[PROBLEM DETAILS]: Rewrite the records from the line containing "Image resolution: width=1232" through the line containing "Action: point(1208,234)", swapping "Toggle" for "Switch" and keeping all else intact.

** Start of RAW DATA **

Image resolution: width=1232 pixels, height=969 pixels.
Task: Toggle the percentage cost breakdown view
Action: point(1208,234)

** End of RAW DATA **
** Start of RAW DATA **

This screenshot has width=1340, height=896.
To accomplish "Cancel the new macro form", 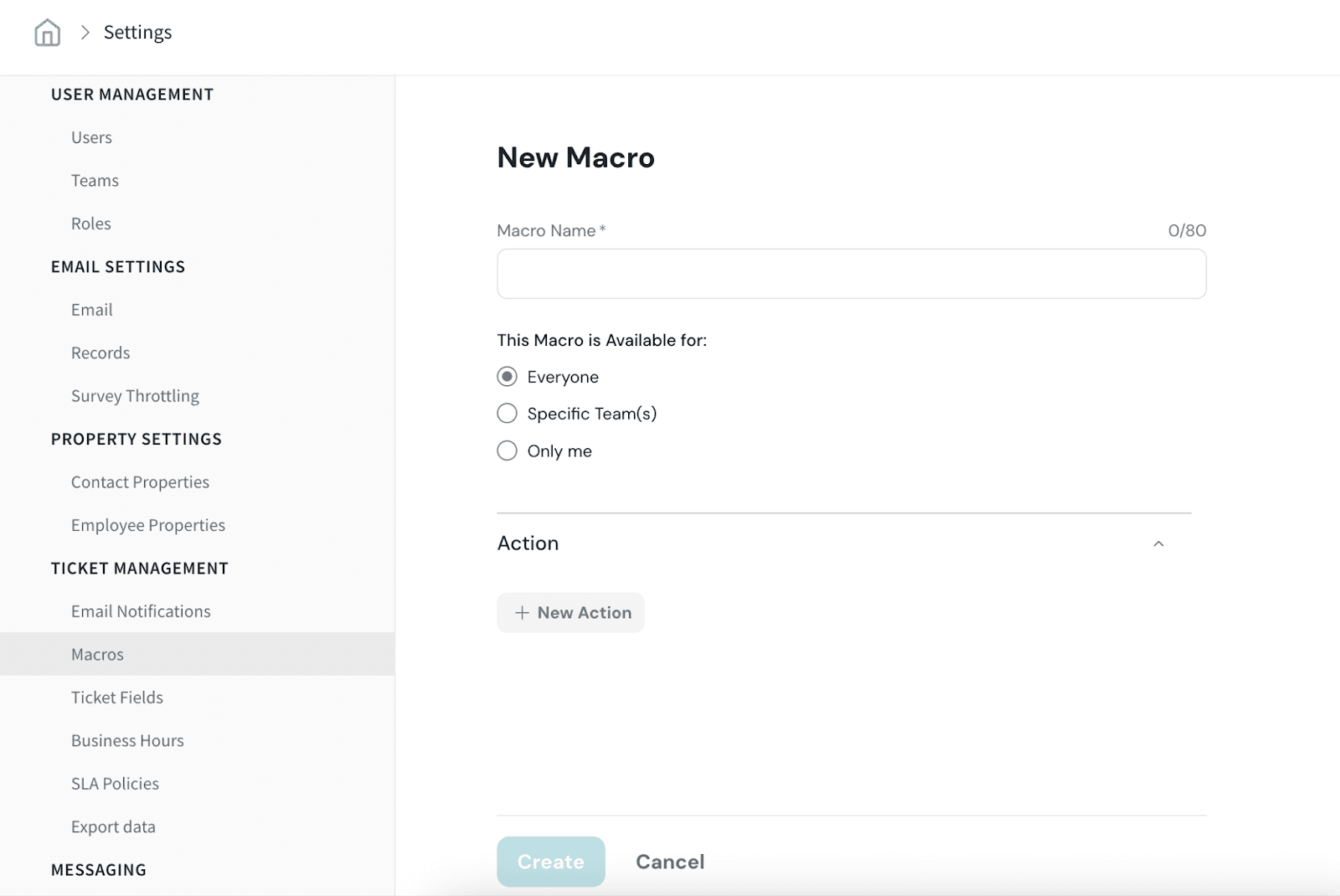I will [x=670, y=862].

** End of RAW DATA **

[ANSWER TO THIS EXERCISE]:
Image resolution: width=1232 pixels, height=969 pixels.
Task: Switch the percentage cost breakdown view
Action: point(1208,234)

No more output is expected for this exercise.